Le passager d'Honfleur

Un peu moins de temps pour écrire en ce moment ! Vraiment désolé pour les fidèles qui viennent voir leur billet quotidien et trouve la même page depuis plusieurs jours. Je sais, c'est frustrant...

Au vu des commentaires, j'ai remarqué que beaucoup appréciaient ce qu'on pourrait appeler 'des tranches de vie', sortes de témoignages venus du passé. Je n'en ai pas en stock, mais pour avoir travaillé sur les premiers Patard venus s'installer au Havre et écrit quelques gribouilles, j'ai eu envie de vous parler du "passager" d'Honfleur, par lequel beaucoup de gens ont traversé l'estuaire, et se sont ainsi rendus au Havre...
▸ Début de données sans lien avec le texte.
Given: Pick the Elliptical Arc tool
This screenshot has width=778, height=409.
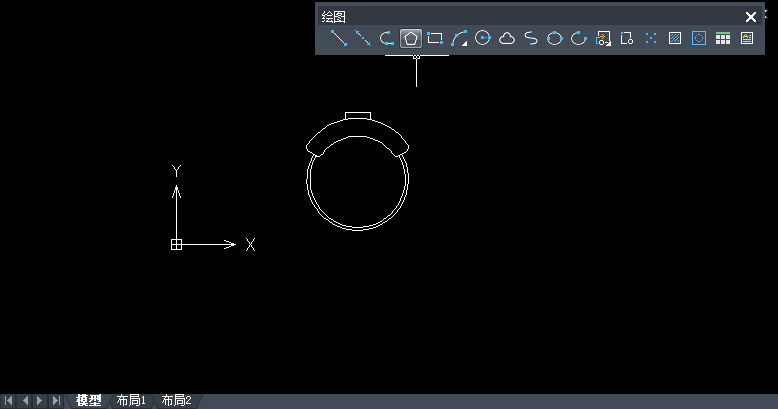Looking at the screenshot, I should click(x=579, y=39).
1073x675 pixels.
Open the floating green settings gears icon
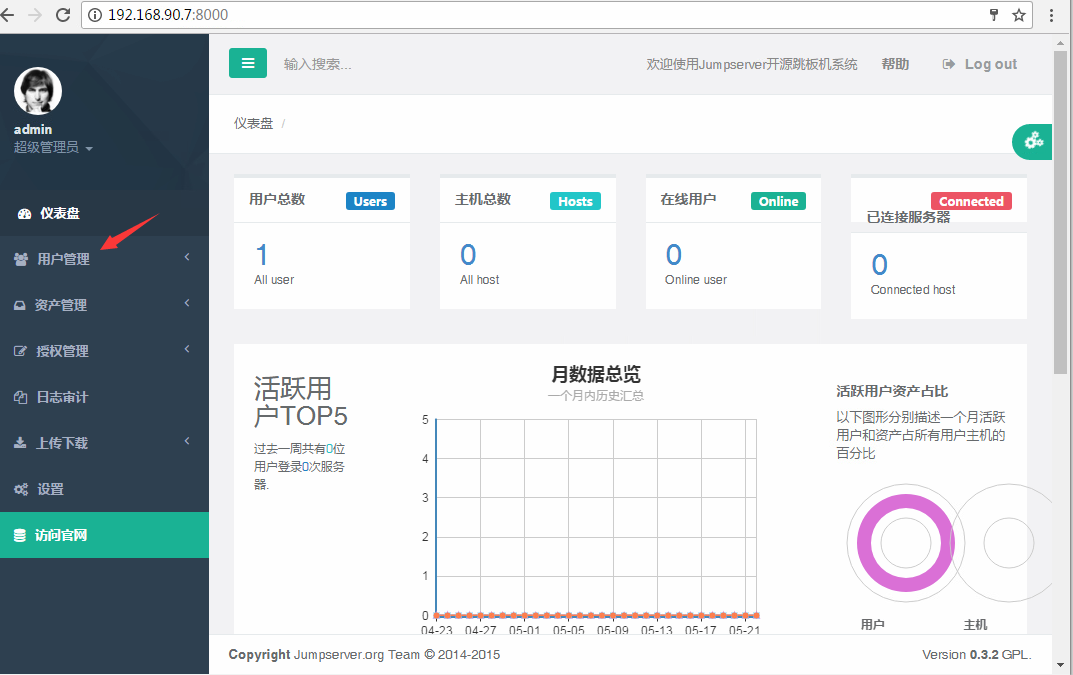tap(1033, 142)
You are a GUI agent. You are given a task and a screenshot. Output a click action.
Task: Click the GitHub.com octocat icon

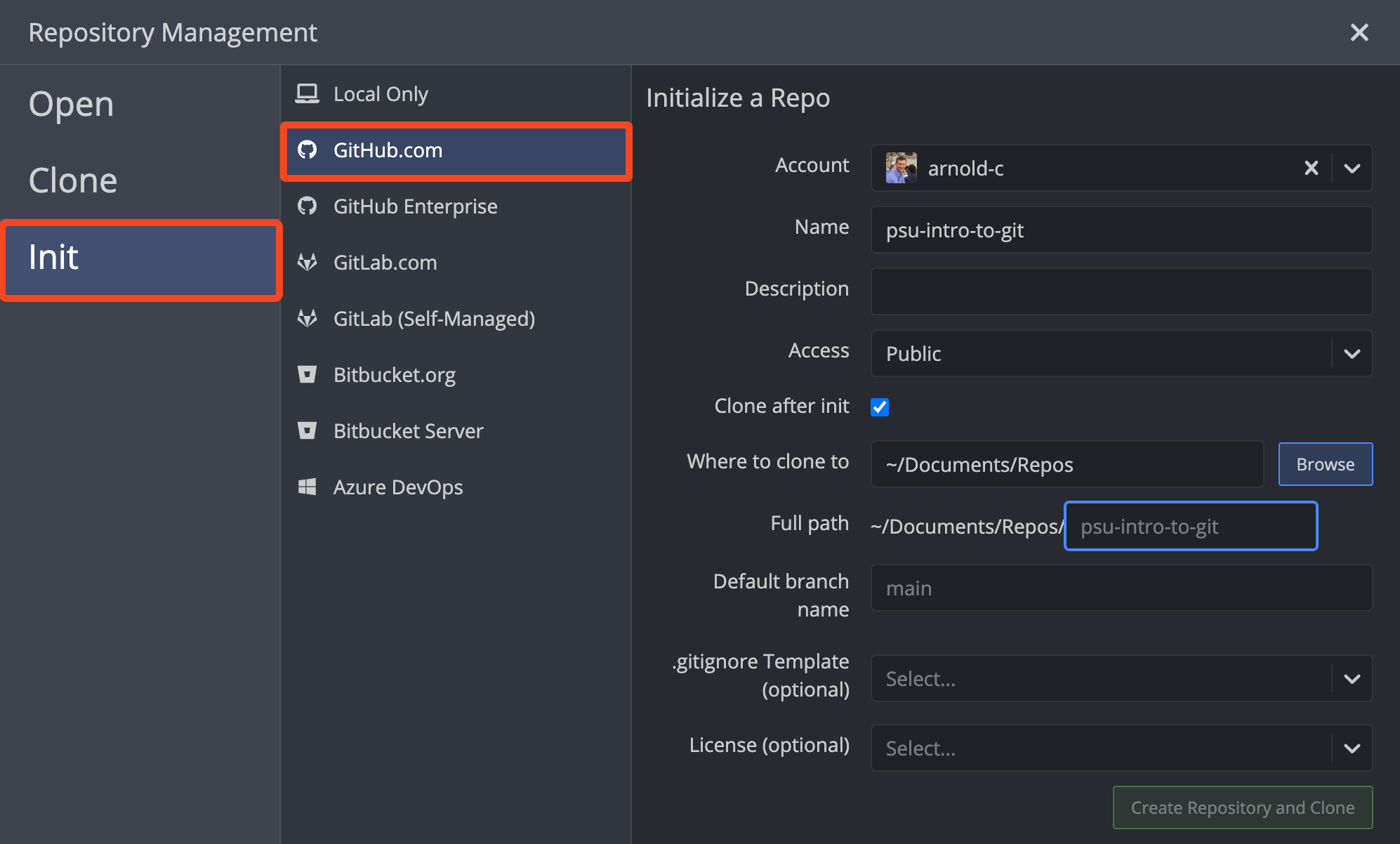[307, 150]
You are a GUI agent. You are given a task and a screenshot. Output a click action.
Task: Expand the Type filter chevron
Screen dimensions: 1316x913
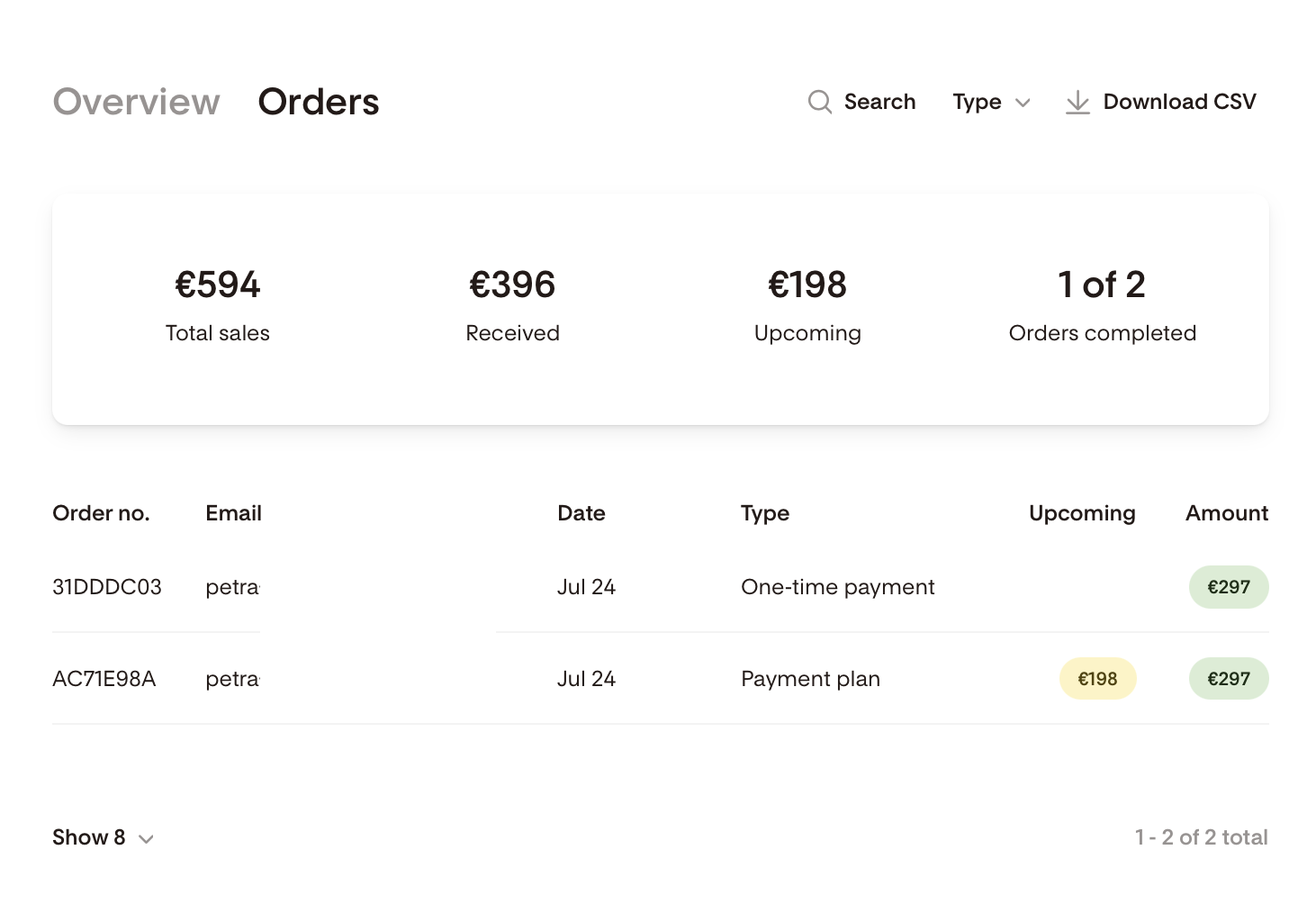(1023, 103)
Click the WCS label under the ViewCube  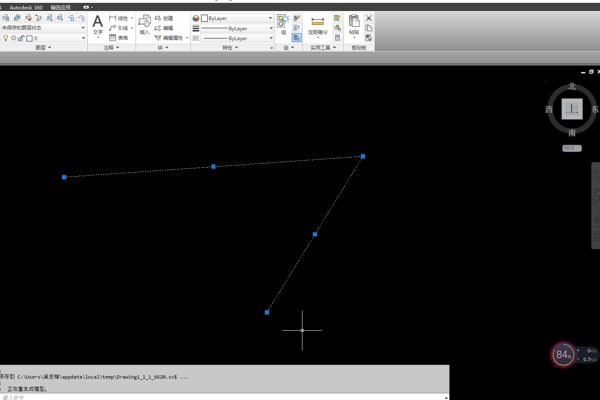pos(571,146)
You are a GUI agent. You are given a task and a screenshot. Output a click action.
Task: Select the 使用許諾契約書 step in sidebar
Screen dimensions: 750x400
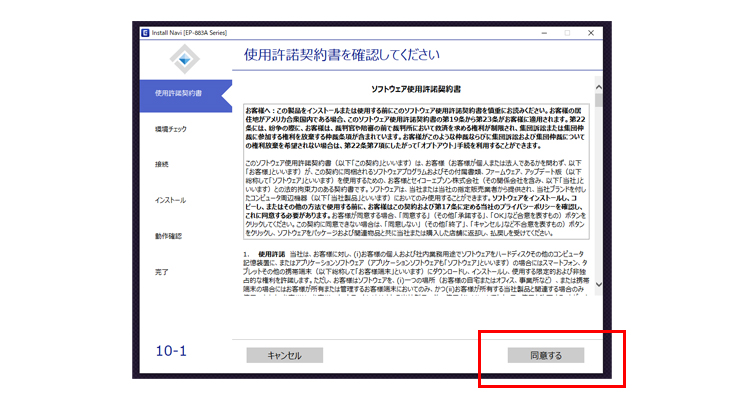[x=179, y=93]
Le premier Patard à avoir quitté sa terre natale, située dans le bocage virois, dans le Calvados, s'appelait Bernardin. C'était le père de l'ami Jacques que j'ai déjà évoqué dans un autre billet : Jacques Patard, un jour de juin 1828, rue des Galions...
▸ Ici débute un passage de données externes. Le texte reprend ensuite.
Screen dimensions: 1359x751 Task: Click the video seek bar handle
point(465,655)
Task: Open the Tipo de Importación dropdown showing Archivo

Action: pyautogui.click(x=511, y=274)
Il s'était rendu à Honfleur entre 1770 et 1780, petite commune où ses fils séjourneront eux aussi pendant quelque temps, quelques années après sa mort. De Honfleur, les Patard ont sûrement aperçu du haut de la Côte de Grâce l’immense estuaire de la Seine qui paraît partager en deux tronçons la Province opulente. Là-bas, de l’autre côté de l’eau, la grande cité havraise vit son existence fiévreuse. Honfleur, en face d’elle, est la paix. Ce n’est pas que la petite ville au passé lourd de gloire soit morte. Pour avoir vu naître et partir vers l’Aventure de glorieux capitaines, les Chaudet, les Paulmier de Gonneville, les Denis, les Doublet, elle ne saurait périr. Mais, au cours des derniers siècles, l’importance de son port, durement concurrencé par le Havre, a diminué. Le nid des coureurs de mers n’abrite plus de voiles gonflées d’aussi grands rêves, mais il est resté charmant. Il continue à conquérir à sa façon non plus des terres, mais des âmes. Les maisons du quai, la lieutenance aux pittoresques échauguettes, le clocher Sainte-Catherine, aiguille d’ardoise que d’énormes poutres inclinées soutiennent, à l’extérieur, comme des béquilles, sa nef que de hardis maîtres de hache ont faite toute pareille à la coque d’un navire, toutes ces chères et belles reliques qui furent […] battues par la pluie et les vents et ont souffert avec nos ancêtres, ont inspiré à l’envi les peintres et les écrivains," témoignera d'ailleurs René Herval dans sa Normandie pittoresque, en 1933.

Après avoir passé quelques temps à Honfleur, Bernardin se retrouve au Havre en 1780. Je ne sais la raison pour laquelle il s'y est rendu (sûrement pour le travail), mais je sais comment il s'y est rendu : par le "passager". A l’époque, les voyageurs qui voulaient se rendre de la Basse à la Haute-Normandie, ou vice versa, franchissaient l’estuaire de la Seine en bateau, grâce au « passager ». Ainsi, François de la Rochefoucauld, fils du célèbre Duc de Liancourt, est au Havre en 1782. Le six mai il poursuit son voyage en embarquant sur un « passager » pour aller à Honfleur. Il raconte : « le transport est de trois lieux à vol d’oiseau, mais si les vents sont contraires, on en fait douze ou quinze. Mais comme ils étaient très bons, nous fîmes notre traversée en moins d’une heure. J’en fus malade presque tout le temps. La mer était grosse ; dans des moments, le bâtiment montait au point que l’on s’accrochait aux cordages pour se tenir debout, dans d’autres, il descendait avec une douceur qui m’incommodait fort.
»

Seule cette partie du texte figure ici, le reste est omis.